= Acceptable behaviour contract =

British anti-social behaviour intervention

In the United Kingdom, an Acceptable Behaviour Contract (ABC) is an early intervention with individuals who are perceived to be engaging in anti-social behaviour. Though they may be used against adults, almost all ABCs concern young people between the ages of 10-18. In the case of a breach of contract or the continuation of unacceptable behavior an Anti-social behaviour order may be used.

==History==
Anti-social behaviour orders were introduced in April 1999 under the terms of the Crime and Disorder Act 1998. The legislation was amended by the Police Reform Act 2002. ABCs were first used in Islington in the early 2000s.

== Process ==
An Acceptable Behaviour Contract (ABC) is an agreement between an individual who has taken part in antisocial behavior and a local agency.

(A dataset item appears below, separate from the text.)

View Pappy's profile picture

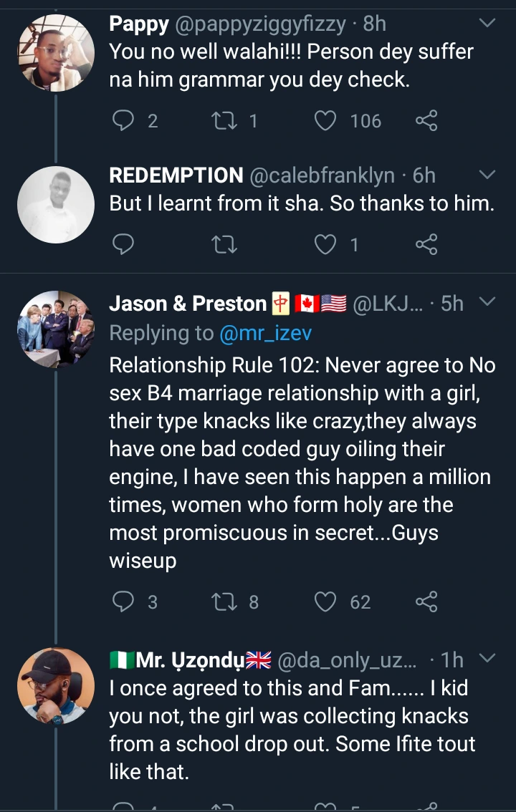[56, 53]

The contract is a voluntary document that is agreed to by both parties and signed. ABCs are not legal documents.

Contract

An ABC is individually drawn up for each person. The contract contains a list of anti-social behaviours as terms, as well as consequences should the terms be breached. Anti-social behavior contracts are typically six months in length, although other lengths of time can be used.

Examples of terms:

I will not:

- damage property
- verbally abuse passersby
- write graffiti
- throw stones or other objects
- congregate in groups
- climb on public or private property
- spit
- smoke in public
- set fire to things
- physically harass people
- damage the environment
- smash glass
- damage cars

Consequences of Breaches

ABCs are executed generally following two warnings. As part of an ABC, signers are asked to recognise that a breach may result in further consequences. ABCs are not legally binding, although an ABC breach is often used as evidence to support an application for an Anti-Social Behaviour Order (ASBO), a breach of which is a criminal offence. If the ASBO is breached, offenders may face imprisonment of up to 5 years and/or a fine of up to £2,000.